Em uma postagem no início da manhã no Facebook, Robert Richards, pescador americano, disse ter encontrado um "jovem" na sexta-feira à tarde, flutuando a 50 quilômetros da costa de Trinidad, "lutando por sua vida". Fotos acompanhando o post mostravam uma figura em um colete salva-vidas boiando perto de detritos flutuantes. Richards disse que o homem "passou 19 horas na água (...) em um barco que afundou na noite anterior com outras 20 pessoas a bordo, até agora nenhum outro sobrevivente".

Richards, cuja página no Facebook diz que ele mora nas Ilhas Virgens dos EUA, não respondeu a ligações e mensagens de texto pedindo comentários.

Abreu foi identificado como o homem nas fotos por parentes de pessoas do Ana Maria que viram o post no Facebook. A agência de Proteção Civil da Venezuela confirmou que ele havia sido resgatado.

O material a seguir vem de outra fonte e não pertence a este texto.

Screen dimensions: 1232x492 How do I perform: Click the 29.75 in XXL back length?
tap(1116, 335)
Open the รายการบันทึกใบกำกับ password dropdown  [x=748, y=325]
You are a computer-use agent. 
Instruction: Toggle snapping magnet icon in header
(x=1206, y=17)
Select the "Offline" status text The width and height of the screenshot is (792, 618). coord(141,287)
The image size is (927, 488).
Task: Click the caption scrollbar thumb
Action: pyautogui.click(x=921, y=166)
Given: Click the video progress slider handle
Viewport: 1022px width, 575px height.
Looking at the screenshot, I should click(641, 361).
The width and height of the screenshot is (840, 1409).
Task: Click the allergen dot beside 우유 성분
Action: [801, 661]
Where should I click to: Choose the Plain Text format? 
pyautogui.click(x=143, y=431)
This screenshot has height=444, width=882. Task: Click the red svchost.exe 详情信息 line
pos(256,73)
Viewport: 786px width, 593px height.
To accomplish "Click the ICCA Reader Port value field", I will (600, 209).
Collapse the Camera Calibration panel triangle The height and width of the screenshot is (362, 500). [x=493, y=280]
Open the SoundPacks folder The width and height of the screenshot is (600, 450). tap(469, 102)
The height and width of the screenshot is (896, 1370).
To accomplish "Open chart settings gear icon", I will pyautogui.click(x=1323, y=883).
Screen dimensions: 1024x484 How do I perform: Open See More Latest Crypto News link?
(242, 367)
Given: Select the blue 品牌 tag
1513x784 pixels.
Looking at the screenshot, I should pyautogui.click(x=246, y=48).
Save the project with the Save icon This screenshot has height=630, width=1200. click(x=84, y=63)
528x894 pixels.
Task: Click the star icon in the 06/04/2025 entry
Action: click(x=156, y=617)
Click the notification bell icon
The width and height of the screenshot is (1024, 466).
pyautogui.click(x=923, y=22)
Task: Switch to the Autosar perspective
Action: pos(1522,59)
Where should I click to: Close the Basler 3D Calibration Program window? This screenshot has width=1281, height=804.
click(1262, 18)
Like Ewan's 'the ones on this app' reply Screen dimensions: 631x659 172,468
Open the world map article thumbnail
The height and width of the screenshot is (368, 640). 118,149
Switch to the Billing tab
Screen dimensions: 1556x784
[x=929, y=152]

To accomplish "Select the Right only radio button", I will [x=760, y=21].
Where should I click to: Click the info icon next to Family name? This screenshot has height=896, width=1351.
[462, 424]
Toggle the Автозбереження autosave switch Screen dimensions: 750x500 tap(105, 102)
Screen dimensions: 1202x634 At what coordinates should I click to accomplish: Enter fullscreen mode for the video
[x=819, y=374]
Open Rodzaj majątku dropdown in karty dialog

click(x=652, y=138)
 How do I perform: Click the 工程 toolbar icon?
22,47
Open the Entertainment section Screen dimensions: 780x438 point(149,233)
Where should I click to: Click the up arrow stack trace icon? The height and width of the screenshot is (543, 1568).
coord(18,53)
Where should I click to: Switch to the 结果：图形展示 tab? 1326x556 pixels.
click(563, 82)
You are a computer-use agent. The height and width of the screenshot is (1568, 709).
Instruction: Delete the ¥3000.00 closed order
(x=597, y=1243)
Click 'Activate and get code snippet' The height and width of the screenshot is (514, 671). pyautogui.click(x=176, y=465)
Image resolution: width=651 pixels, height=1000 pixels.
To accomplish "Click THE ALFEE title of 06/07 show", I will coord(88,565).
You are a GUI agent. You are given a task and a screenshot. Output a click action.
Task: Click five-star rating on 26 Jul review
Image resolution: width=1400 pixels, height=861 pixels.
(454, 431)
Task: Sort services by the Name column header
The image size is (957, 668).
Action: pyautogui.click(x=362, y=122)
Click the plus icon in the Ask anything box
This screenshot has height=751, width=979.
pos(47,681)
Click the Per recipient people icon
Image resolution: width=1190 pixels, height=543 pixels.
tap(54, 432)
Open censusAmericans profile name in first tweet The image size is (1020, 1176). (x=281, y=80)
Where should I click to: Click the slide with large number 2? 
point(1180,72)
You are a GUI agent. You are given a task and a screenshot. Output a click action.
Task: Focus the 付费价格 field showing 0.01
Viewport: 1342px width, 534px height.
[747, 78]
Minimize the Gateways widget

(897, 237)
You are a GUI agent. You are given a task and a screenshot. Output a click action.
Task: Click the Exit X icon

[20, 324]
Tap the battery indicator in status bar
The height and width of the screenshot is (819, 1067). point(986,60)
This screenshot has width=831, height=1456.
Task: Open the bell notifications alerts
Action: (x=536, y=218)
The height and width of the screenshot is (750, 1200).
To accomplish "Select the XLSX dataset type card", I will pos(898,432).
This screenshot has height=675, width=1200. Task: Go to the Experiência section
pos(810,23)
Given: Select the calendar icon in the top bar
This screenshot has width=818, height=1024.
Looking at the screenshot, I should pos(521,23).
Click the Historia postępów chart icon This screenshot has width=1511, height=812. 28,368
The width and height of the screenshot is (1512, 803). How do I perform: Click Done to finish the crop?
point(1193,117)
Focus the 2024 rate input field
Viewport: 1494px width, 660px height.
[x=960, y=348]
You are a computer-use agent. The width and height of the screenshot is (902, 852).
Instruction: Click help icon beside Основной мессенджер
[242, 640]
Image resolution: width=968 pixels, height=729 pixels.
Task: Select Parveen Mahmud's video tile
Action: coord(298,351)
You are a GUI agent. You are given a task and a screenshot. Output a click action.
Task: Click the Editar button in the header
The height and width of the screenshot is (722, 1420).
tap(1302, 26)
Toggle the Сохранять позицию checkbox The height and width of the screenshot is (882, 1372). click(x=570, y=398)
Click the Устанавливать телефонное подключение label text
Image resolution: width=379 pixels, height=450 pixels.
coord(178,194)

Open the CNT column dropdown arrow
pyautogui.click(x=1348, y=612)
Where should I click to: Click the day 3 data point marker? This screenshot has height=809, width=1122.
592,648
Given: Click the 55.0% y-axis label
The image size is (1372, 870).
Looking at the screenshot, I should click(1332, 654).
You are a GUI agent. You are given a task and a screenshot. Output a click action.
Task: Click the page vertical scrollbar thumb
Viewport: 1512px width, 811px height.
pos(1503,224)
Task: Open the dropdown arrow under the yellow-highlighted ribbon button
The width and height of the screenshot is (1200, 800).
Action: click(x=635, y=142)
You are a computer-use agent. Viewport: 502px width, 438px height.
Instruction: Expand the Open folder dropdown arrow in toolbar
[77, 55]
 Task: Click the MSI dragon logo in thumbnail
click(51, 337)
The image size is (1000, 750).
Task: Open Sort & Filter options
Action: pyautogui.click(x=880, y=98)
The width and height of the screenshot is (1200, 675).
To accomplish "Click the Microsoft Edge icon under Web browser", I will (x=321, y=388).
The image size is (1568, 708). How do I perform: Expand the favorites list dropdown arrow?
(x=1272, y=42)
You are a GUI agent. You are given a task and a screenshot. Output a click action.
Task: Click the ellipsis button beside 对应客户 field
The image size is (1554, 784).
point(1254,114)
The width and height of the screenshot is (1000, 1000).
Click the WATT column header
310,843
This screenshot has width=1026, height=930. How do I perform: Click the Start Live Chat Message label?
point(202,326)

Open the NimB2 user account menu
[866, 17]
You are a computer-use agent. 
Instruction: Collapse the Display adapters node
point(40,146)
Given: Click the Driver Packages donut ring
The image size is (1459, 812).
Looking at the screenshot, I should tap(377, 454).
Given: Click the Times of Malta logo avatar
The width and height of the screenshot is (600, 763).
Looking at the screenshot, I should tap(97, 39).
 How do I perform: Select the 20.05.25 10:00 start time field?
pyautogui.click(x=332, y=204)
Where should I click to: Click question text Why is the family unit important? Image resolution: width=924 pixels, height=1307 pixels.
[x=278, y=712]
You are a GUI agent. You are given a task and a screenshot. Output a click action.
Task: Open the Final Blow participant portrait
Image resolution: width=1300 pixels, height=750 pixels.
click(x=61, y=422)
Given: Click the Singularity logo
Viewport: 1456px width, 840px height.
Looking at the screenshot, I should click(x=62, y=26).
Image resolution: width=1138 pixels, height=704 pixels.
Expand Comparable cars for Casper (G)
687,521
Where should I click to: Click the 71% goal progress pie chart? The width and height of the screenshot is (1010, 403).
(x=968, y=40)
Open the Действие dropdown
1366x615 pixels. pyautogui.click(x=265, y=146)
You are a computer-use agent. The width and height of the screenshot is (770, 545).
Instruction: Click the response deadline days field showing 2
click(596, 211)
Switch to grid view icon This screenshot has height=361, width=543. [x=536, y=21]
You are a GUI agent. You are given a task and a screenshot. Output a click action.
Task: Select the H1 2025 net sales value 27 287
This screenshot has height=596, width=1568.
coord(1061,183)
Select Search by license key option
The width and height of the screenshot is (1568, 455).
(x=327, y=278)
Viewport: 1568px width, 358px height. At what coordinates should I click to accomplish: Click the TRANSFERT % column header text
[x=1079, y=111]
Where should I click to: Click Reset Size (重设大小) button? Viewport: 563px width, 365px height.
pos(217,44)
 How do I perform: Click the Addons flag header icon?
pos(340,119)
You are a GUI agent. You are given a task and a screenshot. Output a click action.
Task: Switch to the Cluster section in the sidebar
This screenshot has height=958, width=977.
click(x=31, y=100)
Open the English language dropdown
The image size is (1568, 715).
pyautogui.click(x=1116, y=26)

Em uma declaração em 24 de maio, a polícia de Granada disse que um homem "que precisa de atenção médica urgente" foi resgatado em 17 de maio por um navio em águas entre Trinidad e Granada e levado a Granada para tratamento. Eles disseram que o homem, um cidadão venezuelano, deixou o hospital sem "autorização". Seu paradeiro permanece desconhecido.

As autoridades venezuelanas mal procuraram o Ana Maria. A autoridade de Proteção Civil, encarregada do resgate marítimo, não tinha barcos para enviar. Seus navios, cerca de meia dúzia, estão em mau estado ou com falta de peças, disse Luisa Marin, funcionária do órgão em Guiria.

Os militares venezuelanos enviaram um barco de Guiria no sábado, 18 de maio, dois dias depois que o Ana Maria desapareceu, mas a embarcação apresentou problemas depois de 20 minutos e teve que voltar ao porto, disseram Marin e outros moradores locais.

A guarda costeira de Trinidad conduziu sua própria busca em águas de Trinidad e Tobago, mas não identificou sinais do Ana Maria ou de seus passageiros, disse publicamente o ministro da Segurança Nacional, Stuart Young, em 21 de maio.

Sem destroços ou corpos encontrados, alguns parentes dos desaparecidos dizem acreditar que os migrantes foram sequestrados por bandos criminosos. Mas as autoridades de Trinidad e Tobago não apresentaram evidências de que isso tenha acontecido. O Ministério da Segurança Nacional se recusou a comentar.

A mãe de Bastardo, Carolina, 38, diz que não dorme mais. Ela percorre os noticiários e as redes sociais em busca de qualquer fragmento de informação. Toda vez que ela lê que as autoridades de Trinidad e Tobago prenderam mais um grupo de imigrantes venezuelanos sem documentos, ela se pergunta se a sua Maroly estaria entre eles.

"Isso só me causa mais agonia: é ela? Não é ela?", disse Carolina em sua casa em El Tigre, olhando para a distância.

A irmã de Bastardo, Aranza, 9, diz acreditar que sua irmã mais velha ainda esteja viva. O aniversário da criança está próximo: 30 de junho. Ela diz a sua mãe que o único presente que quer é ter Bastardo e os outros de volta.